→ **Required task**:
Please swap every "GUI agent" in the entries below for "screen agent". Write all the entries out again with nothing else changed.

— Start of Records shown —

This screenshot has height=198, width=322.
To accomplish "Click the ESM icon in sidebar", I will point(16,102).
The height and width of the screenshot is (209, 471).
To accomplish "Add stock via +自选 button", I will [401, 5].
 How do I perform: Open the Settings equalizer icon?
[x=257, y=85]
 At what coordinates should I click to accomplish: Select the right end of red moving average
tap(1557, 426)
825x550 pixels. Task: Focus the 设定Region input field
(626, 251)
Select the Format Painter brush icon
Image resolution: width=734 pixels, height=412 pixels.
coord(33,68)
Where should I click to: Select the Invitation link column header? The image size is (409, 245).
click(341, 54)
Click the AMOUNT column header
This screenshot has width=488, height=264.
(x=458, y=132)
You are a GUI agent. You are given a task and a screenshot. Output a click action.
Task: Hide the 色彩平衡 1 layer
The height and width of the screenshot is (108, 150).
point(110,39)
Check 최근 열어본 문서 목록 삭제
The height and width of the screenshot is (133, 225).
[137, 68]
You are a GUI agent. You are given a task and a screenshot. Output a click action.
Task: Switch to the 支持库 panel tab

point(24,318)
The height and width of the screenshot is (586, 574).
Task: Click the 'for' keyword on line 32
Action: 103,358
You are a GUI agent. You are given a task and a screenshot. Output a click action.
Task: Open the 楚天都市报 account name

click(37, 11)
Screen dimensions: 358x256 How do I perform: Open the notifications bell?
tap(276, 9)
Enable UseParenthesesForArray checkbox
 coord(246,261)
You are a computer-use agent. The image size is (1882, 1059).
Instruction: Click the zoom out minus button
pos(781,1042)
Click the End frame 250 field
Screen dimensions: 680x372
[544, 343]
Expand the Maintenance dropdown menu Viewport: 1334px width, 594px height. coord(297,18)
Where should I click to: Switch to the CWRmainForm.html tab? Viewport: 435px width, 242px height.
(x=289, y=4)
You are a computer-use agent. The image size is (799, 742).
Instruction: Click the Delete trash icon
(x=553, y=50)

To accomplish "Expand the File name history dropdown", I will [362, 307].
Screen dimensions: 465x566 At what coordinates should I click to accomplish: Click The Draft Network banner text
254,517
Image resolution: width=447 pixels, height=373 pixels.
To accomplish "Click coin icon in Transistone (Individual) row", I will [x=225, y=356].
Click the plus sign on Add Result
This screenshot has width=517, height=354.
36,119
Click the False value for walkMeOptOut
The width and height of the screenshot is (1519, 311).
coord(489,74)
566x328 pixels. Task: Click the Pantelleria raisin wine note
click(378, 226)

— End of Records shown —

→ **Result**:
This screenshot has height=198, width=322.
To accomplish "Click the ESM icon in sidebar", I will point(16,102).
The height and width of the screenshot is (209, 471).
To accomplish "Add stock via +自选 button", I will [401, 5].
 How do I perform: Open the Settings equalizer icon?
[x=257, y=85]
 At what coordinates should I click to accomplish: Select the right end of red moving average
tap(1557, 426)
825x550 pixels. Task: Focus the 设定Region input field
(626, 251)
Select the Format Painter brush icon
Image resolution: width=734 pixels, height=412 pixels.
coord(33,68)
Where should I click to: Select the Invitation link column header? The image size is (409, 245).
click(341, 54)
Click the AMOUNT column header
This screenshot has width=488, height=264.
(x=458, y=132)
You are a screen agent. You are given a task and a screenshot. Output a click action.
Task: Hide the 色彩平衡 1 layer
The height and width of the screenshot is (108, 150).
point(110,39)
Check 최근 열어본 문서 목록 삭제
The height and width of the screenshot is (133, 225).
[137, 68]
You are a screen agent. You are given a task and a screenshot. Output a click action.
Task: Switch to the 支持库 panel tab

point(24,318)
The height and width of the screenshot is (586, 574).
Task: Click the 'for' keyword on line 32
Action: 103,358
You are a screen agent. You are given a task and a screenshot. Output a click action.
Task: Open the 楚天都市报 account name

click(37, 11)
Screen dimensions: 358x256 How do I perform: Open the notifications bell?
tap(276, 9)
Enable UseParenthesesForArray checkbox
 coord(246,261)
You are a computer-use agent. The image size is (1882, 1059).
Instruction: Click the zoom out minus button
pos(781,1042)
Click the End frame 250 field
Screen dimensions: 680x372
[544, 343]
Expand the Maintenance dropdown menu Viewport: 1334px width, 594px height. coord(297,18)
Where should I click to: Switch to the CWRmainForm.html tab? Viewport: 435px width, 242px height.
(x=289, y=4)
You are a computer-use agent. The image size is (799, 742).
Instruction: Click the Delete trash icon
(x=553, y=50)

To accomplish "Expand the File name history dropdown", I will [362, 307].
Screen dimensions: 465x566 At what coordinates should I click to accomplish: Click The Draft Network banner text
254,517
Image resolution: width=447 pixels, height=373 pixels.
To accomplish "Click coin icon in Transistone (Individual) row", I will [x=225, y=356].
Click the plus sign on Add Result
This screenshot has width=517, height=354.
36,119
Click the False value for walkMeOptOut
The width and height of the screenshot is (1519, 311).
coord(489,74)
566x328 pixels. Task: Click the Pantelleria raisin wine note
click(378, 226)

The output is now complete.